As a beta player, my job is to present a critique of the rules as I see them, and hope that some of the feedback I provide helps to improve the final product. If only one of my suggestions makes it into the released version of Dystopian Universe, I hope it’s that this Resistance upgrade is scrapped and that this rule gets the pride of place it deserves.

2 thoughts on “The Third Horsemen: Final Thoughts on the Dystopian Universe Beta

  1. I’ve been enjoying your posts on this game. It’s a shame I couldn’t make it.

    Regarding secrets in the middle of the game, do you think it might help if players picked from a different set of secrets for established characters than for new characters?

    Like

    • Maybe. But it would still have some of the problems outlined above – no selection from a list can possibly account for all the many varied character ideas that players will think of for a roleplaying game.

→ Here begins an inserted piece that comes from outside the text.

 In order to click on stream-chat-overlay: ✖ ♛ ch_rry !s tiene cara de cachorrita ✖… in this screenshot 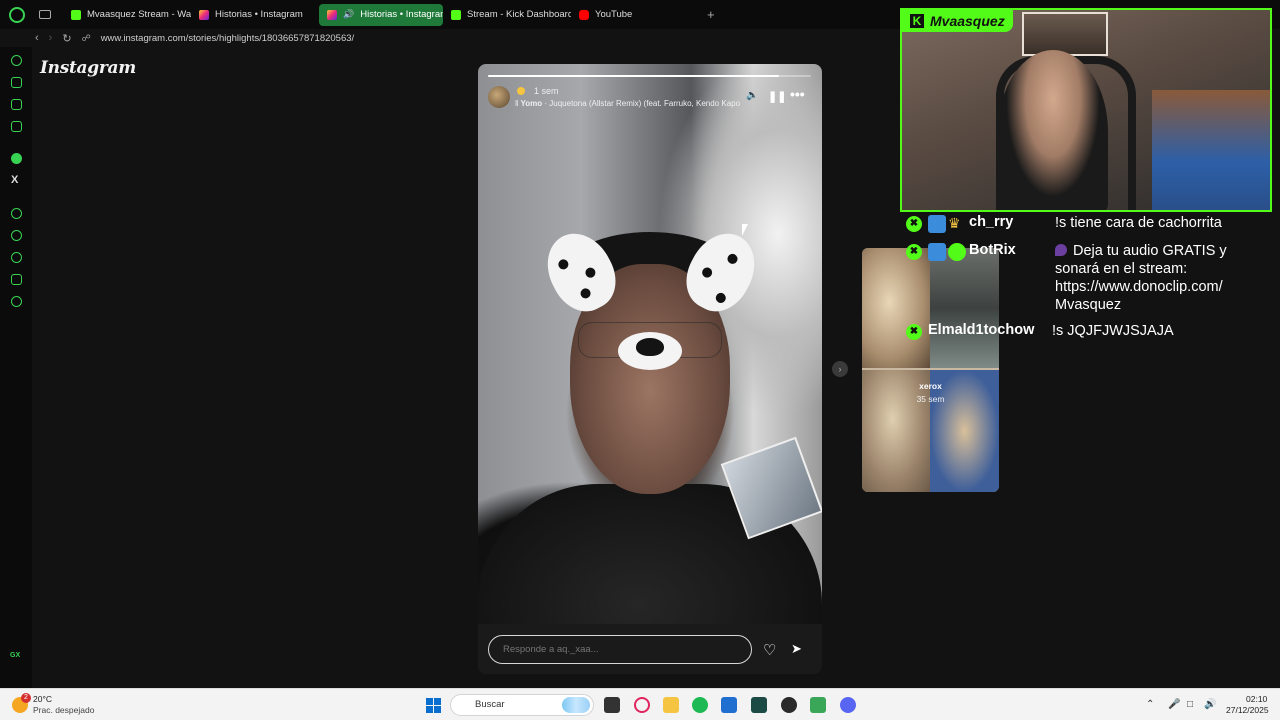, I will do `click(1090, 282)`.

      But it might be cool to present mid-game secrets not as things your character now thinks or feels, but events that happen to them that they must now choose to respond to. For example, instead of drawing a spy card and a Resistance card, maybe you draw a neutral card that says “The government has threatened someone you care about. Work as a spy to keep your loved one safe, or bring the loved one to the Resistance, creating a secret to do with your connection with them.”

      The current rules do always leave PCs the option of revealing and discarding their spyness anytime they choose – and getting an advance for free when they do so, which is broken – so it is theoretically possible for a player to throw away any spy card they get stuck with. But it doesn’t seem in the spirit of the rules.

      To be fair, the game does usually give you a choice of new secret, so you’re rarely FORCED to pick an option you hate… and to be double fair, the game does try it’s hardest to convince players to be surprised by their characters, and to allow them to constantly reveal new hidden dimensions. (There’s even a rule that once a session you can spend a fate point to rewrite an aspect RIGHT NOW, which gives you two free invokes on the new aspect.) That goes against the usual preferences of most people I roleplay with though.